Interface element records

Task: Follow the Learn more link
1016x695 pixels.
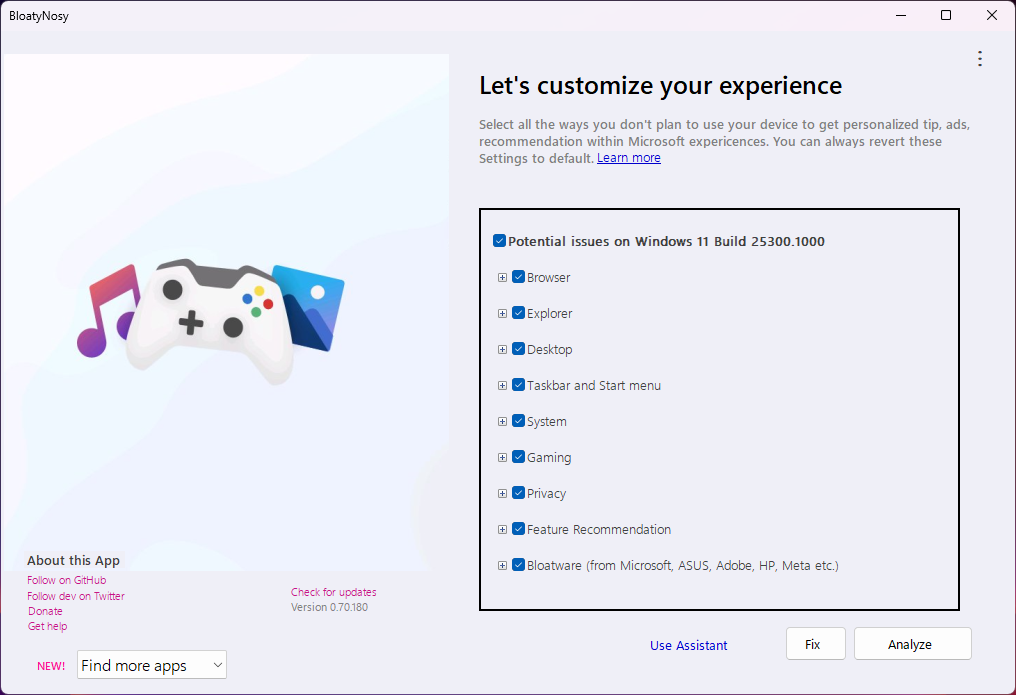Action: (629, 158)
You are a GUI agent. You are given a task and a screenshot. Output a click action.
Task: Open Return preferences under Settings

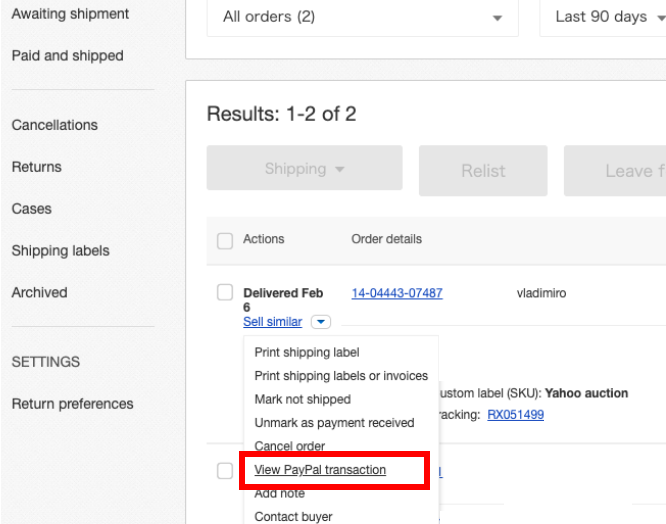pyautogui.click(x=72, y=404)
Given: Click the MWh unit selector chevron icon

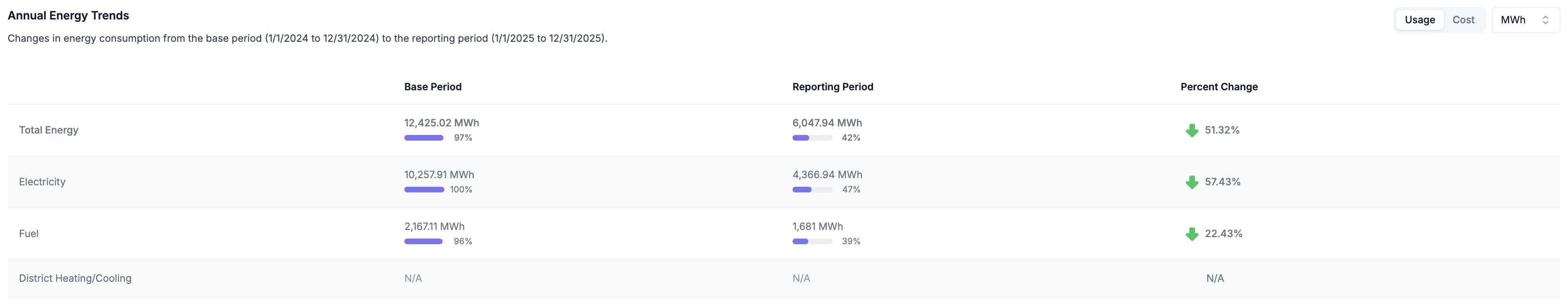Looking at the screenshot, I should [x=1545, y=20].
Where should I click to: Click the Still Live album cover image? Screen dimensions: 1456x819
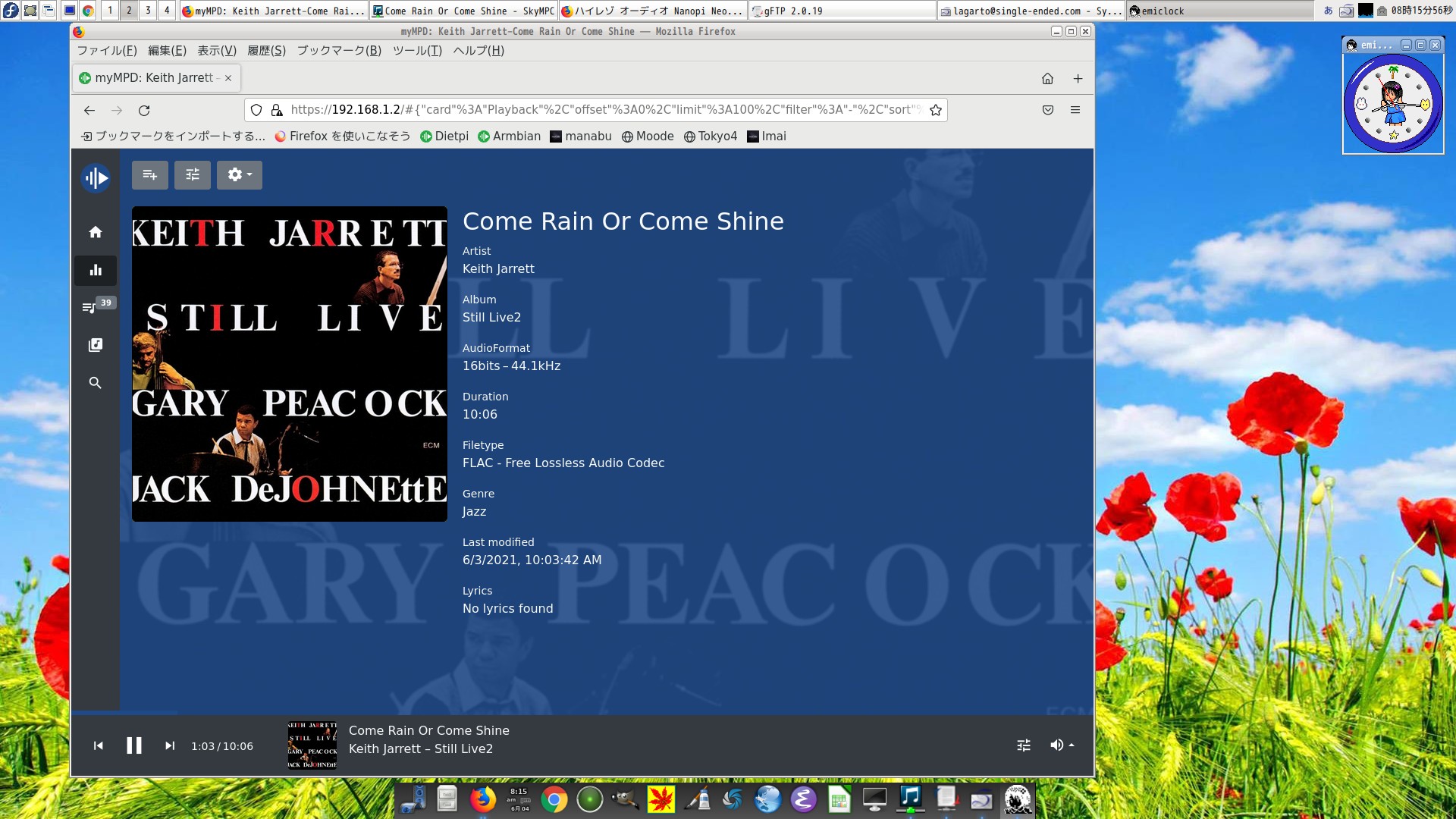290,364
--
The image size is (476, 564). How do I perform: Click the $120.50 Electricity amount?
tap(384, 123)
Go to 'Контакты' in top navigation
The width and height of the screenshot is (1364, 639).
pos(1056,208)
* * *
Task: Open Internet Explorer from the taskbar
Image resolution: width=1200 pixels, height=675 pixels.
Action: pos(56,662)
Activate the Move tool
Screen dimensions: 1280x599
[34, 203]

→ What you will do
Rewrite the items starting at the line containing "You are a GUI" and ending at the line containing "Looking at the", replacing "Settings" with "Account" and changing nothing else. Omit the pictures from your answer.

→ Output below
You are a GUI agent. You are given a task and a screenshot. Output a click action.
Task: Open Return preferences under Account

pyautogui.click(x=72, y=404)
Given: Click the MWh unit selector chevron icon

Looking at the screenshot, I should [x=1545, y=20].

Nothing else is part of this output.